Bacterial Metabolism During Biofilm Growth Investigated by (13)C Tracing

This study investigated the metabolism of Pseudomonas aeruginosa PAO1 during its biofilm development via microscopy imaging, gene expression analysis, and (13)C-labeling. First, dynamic labeling was employed to investigate glucose utilization rate in fresh biofilms (thickness 40∼60 micrometer). The labeling turnover time of glucose-6-P indicated biofilm metabolism was substantially slower than planktonic cells. Second, PAO1 was cultured in continuous tubular biofilm reactors or shake flasks. Then (13)C-metabolic flux analysis of PAO1 was performed based on the isotopomer patterns of proteinogenic amino acids. The results showed that PAO1 biofilm cells during growth conserved the flux features as their planktonic mode. (1) Glucose could be degraded by two cyclic routes (the TCA cycle and the Entner-Doudoroff-Embden-Meyerhof-Parnas loop) that facilitated NAD(P)H supplies. (2) Anaplerotic pathways (including pyruvate shunt) increased flux plasticity. (3) Biofilm growth phenotype did not require significant intracellular flux rewiring (variations between biofilm and planktonic flux network, normalized by glucose uptake rate as 100%, were less than 20%). (4) Transcription analysis indicated that key catabolic genes in fresh biofilm cells had expression levels comparable to planktonic cells.
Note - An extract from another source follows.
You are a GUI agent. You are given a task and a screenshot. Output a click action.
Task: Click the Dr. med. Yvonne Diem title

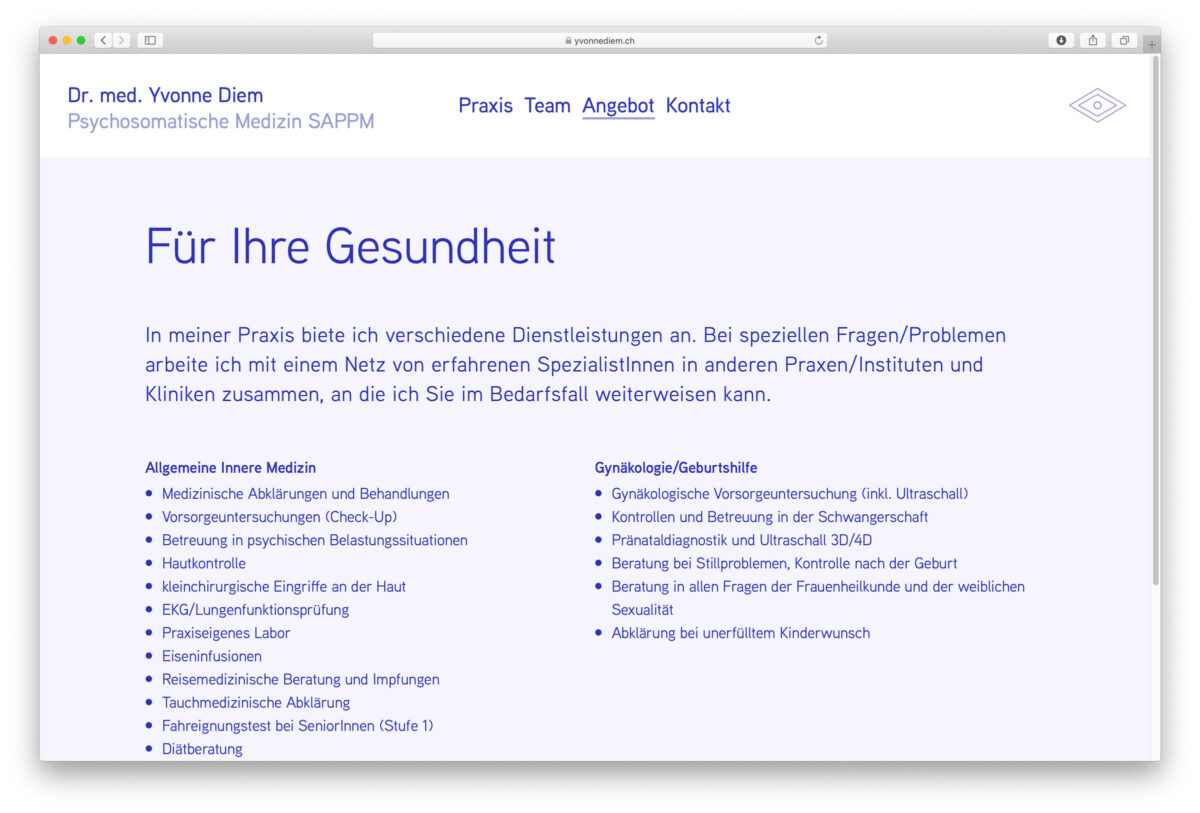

Finally, PAO1, Shewanella oneidensis (as the comparing group), and their c-di-GMP transconjugants (with different biofilm formation capabilities) were (13)C-labeled under biofilm reactors or planktonic conditions. Analysis of amino acid labeling variances from different cultures indicated Shewanella flux network was more flexibly changed than PAO1 during its biofilm formation.